▶ _Exercise instructions_:
Copy the data again word for word, starting at the line containing "I want to click on empty-state-title: 現在利用可能なクーポンはありません, so" and ending at the final line of the data.

▶ _Input data_:
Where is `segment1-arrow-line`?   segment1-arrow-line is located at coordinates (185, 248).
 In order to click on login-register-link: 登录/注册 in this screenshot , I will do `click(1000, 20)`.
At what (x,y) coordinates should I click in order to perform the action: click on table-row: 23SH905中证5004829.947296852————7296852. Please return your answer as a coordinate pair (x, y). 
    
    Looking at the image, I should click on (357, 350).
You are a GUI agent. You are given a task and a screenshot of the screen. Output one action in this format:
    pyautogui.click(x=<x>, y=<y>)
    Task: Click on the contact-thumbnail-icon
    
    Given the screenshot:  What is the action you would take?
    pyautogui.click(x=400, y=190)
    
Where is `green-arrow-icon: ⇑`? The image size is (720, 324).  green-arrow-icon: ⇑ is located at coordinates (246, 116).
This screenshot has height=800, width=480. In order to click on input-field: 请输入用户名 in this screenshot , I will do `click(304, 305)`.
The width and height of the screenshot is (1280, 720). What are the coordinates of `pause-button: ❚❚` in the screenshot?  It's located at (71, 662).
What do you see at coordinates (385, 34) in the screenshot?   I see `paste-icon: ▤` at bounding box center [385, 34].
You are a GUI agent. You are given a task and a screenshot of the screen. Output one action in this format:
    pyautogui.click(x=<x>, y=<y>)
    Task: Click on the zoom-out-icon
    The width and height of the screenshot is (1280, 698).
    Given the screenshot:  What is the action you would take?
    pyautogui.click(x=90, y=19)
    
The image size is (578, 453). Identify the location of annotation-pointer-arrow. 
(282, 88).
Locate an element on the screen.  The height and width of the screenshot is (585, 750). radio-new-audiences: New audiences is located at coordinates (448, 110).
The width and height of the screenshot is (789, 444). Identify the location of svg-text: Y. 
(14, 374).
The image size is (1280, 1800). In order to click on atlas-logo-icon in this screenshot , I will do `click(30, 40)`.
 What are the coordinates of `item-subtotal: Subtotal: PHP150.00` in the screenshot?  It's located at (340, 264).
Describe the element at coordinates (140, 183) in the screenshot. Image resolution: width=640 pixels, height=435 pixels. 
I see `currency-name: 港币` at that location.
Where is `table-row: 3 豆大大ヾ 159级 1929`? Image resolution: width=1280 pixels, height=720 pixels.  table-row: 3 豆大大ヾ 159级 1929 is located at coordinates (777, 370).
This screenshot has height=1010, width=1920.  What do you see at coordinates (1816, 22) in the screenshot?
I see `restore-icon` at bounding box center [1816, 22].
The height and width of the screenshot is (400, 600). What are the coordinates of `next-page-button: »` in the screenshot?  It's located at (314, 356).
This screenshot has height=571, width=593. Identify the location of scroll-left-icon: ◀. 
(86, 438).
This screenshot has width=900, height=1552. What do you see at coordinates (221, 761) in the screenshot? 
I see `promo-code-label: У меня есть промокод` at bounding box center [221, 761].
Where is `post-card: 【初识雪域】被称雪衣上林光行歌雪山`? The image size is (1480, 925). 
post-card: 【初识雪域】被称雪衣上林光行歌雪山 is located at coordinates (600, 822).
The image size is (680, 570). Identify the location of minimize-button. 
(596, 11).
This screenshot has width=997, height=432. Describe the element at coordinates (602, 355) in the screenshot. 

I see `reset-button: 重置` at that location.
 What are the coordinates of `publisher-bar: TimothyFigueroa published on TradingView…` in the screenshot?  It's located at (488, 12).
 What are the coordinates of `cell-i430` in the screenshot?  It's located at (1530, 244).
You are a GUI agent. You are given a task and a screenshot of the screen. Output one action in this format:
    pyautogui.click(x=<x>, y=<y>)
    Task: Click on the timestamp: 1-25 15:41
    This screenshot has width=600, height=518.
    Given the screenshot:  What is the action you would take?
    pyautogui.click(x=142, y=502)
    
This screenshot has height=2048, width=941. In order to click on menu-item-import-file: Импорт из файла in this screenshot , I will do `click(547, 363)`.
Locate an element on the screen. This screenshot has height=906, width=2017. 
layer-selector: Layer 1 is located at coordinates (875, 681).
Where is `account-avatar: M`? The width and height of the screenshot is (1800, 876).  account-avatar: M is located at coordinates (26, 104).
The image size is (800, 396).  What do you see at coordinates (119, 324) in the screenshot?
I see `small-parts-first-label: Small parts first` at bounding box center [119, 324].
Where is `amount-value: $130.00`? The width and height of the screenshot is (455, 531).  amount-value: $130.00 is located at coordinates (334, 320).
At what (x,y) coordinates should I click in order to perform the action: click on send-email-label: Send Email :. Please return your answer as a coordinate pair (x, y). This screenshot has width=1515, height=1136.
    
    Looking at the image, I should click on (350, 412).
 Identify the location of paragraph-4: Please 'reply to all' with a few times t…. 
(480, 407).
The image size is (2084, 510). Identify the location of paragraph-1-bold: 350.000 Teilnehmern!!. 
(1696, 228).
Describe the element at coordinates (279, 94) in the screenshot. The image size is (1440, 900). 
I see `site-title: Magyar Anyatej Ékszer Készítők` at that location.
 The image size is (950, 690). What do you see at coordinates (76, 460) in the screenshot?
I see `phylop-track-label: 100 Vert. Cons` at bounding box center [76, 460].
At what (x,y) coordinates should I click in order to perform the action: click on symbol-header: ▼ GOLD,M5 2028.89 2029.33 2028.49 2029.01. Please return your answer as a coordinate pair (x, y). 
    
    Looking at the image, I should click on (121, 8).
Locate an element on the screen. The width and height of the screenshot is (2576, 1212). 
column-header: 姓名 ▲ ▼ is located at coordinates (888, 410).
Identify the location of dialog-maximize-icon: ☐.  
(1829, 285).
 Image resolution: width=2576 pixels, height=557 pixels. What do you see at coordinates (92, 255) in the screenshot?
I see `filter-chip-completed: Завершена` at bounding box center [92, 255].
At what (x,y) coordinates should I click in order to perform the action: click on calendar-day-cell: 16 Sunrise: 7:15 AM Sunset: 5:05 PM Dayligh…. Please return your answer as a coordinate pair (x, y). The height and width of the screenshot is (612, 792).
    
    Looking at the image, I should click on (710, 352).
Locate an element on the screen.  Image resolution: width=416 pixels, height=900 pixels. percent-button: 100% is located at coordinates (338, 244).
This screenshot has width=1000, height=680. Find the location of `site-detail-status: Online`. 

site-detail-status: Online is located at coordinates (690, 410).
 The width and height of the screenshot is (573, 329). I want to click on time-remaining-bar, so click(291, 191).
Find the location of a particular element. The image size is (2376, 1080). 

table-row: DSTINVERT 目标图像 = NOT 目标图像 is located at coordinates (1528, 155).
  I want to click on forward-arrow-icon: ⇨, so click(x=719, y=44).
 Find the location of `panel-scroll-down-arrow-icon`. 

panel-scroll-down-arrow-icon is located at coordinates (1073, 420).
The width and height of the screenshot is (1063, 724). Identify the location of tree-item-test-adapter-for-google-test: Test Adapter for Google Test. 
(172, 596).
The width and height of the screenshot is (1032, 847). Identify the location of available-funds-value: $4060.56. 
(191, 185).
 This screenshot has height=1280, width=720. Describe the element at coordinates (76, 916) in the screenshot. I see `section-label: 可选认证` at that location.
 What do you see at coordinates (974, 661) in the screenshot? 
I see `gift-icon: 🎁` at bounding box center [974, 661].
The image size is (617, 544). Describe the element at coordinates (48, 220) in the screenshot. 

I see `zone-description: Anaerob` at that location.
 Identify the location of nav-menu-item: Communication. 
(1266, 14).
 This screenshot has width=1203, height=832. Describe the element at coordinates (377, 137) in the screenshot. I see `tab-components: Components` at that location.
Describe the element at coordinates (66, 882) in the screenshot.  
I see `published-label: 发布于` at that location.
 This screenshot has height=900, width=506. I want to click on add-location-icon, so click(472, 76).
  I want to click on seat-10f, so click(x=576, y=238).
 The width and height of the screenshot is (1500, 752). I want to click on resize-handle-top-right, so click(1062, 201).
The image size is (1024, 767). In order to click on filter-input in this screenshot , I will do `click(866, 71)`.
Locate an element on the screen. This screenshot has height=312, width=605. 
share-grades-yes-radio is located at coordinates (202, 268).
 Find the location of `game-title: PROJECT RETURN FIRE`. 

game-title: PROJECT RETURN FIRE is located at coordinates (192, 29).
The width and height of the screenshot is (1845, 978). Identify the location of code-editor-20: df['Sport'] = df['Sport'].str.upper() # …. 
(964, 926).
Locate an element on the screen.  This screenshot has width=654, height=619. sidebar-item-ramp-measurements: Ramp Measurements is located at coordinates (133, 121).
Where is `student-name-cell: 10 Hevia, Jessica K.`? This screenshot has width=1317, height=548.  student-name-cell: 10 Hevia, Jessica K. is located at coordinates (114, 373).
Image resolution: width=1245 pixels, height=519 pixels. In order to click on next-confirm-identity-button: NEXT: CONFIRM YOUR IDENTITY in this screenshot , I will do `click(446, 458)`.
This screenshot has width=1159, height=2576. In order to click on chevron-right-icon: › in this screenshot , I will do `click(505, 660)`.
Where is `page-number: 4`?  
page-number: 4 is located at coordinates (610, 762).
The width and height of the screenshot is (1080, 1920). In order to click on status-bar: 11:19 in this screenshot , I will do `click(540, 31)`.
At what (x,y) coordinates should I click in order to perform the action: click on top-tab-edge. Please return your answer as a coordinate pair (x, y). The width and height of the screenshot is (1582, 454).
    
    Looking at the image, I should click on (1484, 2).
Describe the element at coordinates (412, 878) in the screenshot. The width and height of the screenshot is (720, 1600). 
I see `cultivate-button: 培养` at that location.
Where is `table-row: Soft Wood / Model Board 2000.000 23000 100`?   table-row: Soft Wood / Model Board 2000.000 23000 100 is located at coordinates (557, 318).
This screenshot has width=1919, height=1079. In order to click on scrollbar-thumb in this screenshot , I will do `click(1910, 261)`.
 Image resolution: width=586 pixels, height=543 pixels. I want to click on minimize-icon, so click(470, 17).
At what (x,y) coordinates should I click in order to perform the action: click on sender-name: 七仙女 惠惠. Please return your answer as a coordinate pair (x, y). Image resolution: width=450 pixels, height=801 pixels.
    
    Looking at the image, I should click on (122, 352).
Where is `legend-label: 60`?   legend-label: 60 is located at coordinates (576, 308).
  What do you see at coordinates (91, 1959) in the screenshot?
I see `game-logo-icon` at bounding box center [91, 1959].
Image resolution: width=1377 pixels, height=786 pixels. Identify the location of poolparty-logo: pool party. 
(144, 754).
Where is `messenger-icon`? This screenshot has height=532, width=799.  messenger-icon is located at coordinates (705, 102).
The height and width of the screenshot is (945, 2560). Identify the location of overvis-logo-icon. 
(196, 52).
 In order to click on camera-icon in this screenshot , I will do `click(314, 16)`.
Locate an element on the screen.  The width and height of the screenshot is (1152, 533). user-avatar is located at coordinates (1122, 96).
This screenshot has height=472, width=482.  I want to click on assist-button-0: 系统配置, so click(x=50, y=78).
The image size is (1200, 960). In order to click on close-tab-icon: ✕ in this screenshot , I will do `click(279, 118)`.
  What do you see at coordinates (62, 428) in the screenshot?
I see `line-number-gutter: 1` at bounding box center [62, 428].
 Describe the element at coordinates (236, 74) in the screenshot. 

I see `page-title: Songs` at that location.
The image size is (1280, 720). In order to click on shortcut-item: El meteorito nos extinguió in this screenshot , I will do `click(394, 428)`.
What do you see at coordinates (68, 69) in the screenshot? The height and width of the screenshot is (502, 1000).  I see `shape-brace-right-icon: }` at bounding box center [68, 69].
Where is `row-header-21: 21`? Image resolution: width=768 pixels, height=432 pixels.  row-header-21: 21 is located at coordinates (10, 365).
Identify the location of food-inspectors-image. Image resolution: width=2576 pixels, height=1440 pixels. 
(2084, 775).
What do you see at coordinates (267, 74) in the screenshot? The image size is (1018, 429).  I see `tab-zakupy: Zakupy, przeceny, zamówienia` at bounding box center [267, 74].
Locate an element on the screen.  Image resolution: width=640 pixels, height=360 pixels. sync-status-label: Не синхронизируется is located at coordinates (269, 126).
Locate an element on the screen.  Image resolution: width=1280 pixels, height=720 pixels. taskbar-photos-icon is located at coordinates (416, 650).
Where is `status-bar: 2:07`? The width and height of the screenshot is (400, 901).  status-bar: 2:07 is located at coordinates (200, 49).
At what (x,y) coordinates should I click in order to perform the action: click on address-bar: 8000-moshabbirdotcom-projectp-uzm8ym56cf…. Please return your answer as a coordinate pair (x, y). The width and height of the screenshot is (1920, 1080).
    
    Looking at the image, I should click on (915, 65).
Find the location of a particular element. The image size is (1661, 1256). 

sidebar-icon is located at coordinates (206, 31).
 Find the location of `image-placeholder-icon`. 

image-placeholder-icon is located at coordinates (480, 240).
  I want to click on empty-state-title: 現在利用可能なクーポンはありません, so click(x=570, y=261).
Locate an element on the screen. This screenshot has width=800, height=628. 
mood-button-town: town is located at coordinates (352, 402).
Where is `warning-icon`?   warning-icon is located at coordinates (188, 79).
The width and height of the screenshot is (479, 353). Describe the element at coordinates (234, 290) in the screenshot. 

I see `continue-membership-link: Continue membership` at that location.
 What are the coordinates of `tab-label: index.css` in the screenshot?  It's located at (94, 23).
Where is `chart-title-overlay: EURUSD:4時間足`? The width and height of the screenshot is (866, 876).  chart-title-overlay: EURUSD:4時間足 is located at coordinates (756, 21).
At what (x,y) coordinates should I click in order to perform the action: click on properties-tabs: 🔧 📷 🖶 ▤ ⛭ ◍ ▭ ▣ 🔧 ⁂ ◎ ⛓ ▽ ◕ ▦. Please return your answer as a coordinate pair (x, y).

▶ _Completed task_:
  I want to click on empty-state-title: 現在利用可能なクーポンはありません, so click(x=570, y=261).
Locate an element on the screen. This screenshot has width=800, height=628. 
mood-button-town: town is located at coordinates (352, 402).
Where is `warning-icon`?   warning-icon is located at coordinates (188, 79).
The width and height of the screenshot is (479, 353). Describe the element at coordinates (234, 290) in the screenshot. 

I see `continue-membership-link: Continue membership` at that location.
 What are the coordinates of `tab-label: index.css` in the screenshot?  It's located at (94, 23).
Where is `chart-title-overlay: EURUSD:4時間足`? The width and height of the screenshot is (866, 876).  chart-title-overlay: EURUSD:4時間足 is located at coordinates (756, 21).
At what (x,y) coordinates should I click in order to perform the action: click on properties-tabs: 🔧 📷 🖶 ▤ ⛭ ◍ ▭ ▣ 🔧 ⁂ ◎ ⛓ ▽ ◕ ▦. Please return your answer as a coordinate pair (x, y).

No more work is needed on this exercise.